Как по команде, лесные жители снова загомонили, потянулись к нему с дарами. Старинные, позеленевшие от времени украшения, речные ракушки, камни занятной формы, корешки, цветы, коробка больших синих жуков, тыква-горлянка, подозрительно пахнущая кровью, ожерелье из волчьих клыков, натертые до блеска пряжки, стеклянные бусинки… У Сун Цзиюя голова пошла кругом.

– Хватит, хватит, не нужно… – он безнадежно оглянулся на управляющего Лю, но тот лишь склонился в почтительном поклоне, видимо, ожидая указаний.

Сун Цзиюй вновь оглядел разномастную толпу.

– Во-первых, вы можете остаться в поместье. Во-вторых, даров я не принимаю. В-третьих, ваш господин… идет на поправку. Управляющий Лю, пусть ваши дети помогут гостям разместиться. Сообщите мне… если что-то пойдет не так.

С низкого мрачного неба закапало, а через несколько мгновений и вовсе полило, от ветра загремела черепица на крыше. Лисы поспешно повели лесную братию прятаться в тепло, Сун Цзиюй отступил на крыльцо.

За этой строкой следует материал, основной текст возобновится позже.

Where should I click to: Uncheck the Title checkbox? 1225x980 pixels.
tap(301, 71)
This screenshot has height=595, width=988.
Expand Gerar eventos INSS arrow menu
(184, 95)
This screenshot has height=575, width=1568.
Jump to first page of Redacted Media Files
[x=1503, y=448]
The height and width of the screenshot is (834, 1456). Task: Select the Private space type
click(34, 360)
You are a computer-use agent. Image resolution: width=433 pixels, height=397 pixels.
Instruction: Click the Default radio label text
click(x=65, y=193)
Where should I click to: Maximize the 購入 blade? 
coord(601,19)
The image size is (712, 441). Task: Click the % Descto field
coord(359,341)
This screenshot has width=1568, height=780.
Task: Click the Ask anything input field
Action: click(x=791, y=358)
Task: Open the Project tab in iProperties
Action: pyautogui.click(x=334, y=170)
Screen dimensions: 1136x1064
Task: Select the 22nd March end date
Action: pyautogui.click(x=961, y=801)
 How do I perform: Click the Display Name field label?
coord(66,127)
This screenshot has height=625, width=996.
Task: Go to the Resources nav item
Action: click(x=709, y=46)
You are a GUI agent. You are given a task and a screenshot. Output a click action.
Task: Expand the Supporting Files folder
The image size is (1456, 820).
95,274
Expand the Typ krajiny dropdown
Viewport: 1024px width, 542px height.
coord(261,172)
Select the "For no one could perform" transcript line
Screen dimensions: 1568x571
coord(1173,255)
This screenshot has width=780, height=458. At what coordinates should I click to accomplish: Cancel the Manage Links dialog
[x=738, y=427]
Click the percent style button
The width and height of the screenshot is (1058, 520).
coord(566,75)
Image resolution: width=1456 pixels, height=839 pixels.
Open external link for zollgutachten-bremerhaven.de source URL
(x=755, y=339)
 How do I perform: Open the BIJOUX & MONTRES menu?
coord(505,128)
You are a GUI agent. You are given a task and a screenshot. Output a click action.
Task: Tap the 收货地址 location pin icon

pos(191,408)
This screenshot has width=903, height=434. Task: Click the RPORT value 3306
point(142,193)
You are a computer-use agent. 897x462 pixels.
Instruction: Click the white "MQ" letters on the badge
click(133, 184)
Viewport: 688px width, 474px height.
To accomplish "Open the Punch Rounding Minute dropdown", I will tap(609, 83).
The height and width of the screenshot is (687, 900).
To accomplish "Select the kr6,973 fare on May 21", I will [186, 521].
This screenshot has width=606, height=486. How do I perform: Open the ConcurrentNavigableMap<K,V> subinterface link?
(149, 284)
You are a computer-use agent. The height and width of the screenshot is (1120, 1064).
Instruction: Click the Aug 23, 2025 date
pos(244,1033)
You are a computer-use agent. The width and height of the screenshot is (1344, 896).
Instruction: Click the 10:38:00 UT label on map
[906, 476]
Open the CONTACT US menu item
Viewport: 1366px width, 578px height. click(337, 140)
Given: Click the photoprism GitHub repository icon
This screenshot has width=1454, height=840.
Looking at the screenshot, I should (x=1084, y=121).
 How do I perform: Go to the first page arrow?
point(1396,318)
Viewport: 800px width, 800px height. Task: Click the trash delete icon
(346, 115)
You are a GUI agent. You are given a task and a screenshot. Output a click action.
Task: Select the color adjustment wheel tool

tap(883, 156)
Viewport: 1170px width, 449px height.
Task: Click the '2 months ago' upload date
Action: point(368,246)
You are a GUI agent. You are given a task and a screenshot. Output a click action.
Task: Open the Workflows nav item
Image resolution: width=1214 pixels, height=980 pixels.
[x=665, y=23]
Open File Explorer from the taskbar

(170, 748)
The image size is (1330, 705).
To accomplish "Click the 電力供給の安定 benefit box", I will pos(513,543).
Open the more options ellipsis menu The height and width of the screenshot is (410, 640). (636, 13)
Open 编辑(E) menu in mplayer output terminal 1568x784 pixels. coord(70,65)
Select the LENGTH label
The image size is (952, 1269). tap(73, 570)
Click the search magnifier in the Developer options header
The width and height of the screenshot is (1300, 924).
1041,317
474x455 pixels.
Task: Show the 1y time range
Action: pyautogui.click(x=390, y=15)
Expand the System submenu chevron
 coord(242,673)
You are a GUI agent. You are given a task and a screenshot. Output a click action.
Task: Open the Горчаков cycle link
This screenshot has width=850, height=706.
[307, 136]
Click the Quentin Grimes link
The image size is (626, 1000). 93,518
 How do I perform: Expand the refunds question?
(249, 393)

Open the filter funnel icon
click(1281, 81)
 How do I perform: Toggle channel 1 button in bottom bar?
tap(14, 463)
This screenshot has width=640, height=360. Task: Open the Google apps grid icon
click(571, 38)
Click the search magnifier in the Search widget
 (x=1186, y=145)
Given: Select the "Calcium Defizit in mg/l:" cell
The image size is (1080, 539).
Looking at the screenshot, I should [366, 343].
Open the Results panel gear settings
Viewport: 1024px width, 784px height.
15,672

«Плохо дело, – подумал он. – Если Ху Мэнцзы не очнется, выстоит ли поместье вообще?»

– Ты прозрачный, – заметил вдруг кто-то.

Сун Цзиюй обернулся и увидел тигрицу. Она легко спрыгнула с ветки яблони, потянулась и превратилась в женщину. На первый взгляд ничего особенного в ней не было: молодая, невысокая, в шелковых одеждах цвета сухого камыша, в руках метелка из конского волоса, вроде тех, что носят даосские монахи, скромная прическа с двумя деревянными шпильками, похожими на сухие ветки… Но в ее миниатюрной фигуре, в нежном округлом лице светилось неземное изящество. Такой же красотой выделяется не тронутая резцом яшма, которую ветер и скалы превратили в подобие изысканного горного пейзажа.

– Госпожа Шаньнян, – Сун Цзиюй поклонился. – Не имею чести знать фамилии ваших уважаемых родителей.

– Все хушэни прозываются или Ху или Шэнь. Мы не слишком задумываемся над такими мелочами. Меня зови Ху Шаньнян. Давно ли ты стал таким прозрачным?

Сун Цзиюй посмотрел на свои руки. Дерево крыльца и правда просвечивало через них; он ощутил мгновенное головокружение. Неужели им всем суждено здесь погибнуть? Нужно как можно скорее разобраться с книгой, вдруг там есть что-нибудь о том, как упокоить дух императора…

– Лао Ху… Ху Мэнцзы стало хуже, – тихо ответил он. – Не знаете ли вы, как ему помочь?

– Так вот почему умирает его лес… Я так и думала. Фэншуй нарушен, значит, хозяин горы слабеет. Некому, кроме Шаньюаня, хранить это место – если тут и были ван-е, то давно ушли, – Ху Шаньнян вздохнула. – Я не лекарка, но, может быть, пойму что-то, взглянув на него.

Сун Цзиюй молча пропустил ее в покои и встал поодаль. Ху Мэнцзы тоже был полупрозрачным, но пока дышал.

Не зная, что делать, Сун Цзиюй снова взял со стола барсову книгу, но иероглифы не желали складываться в текст.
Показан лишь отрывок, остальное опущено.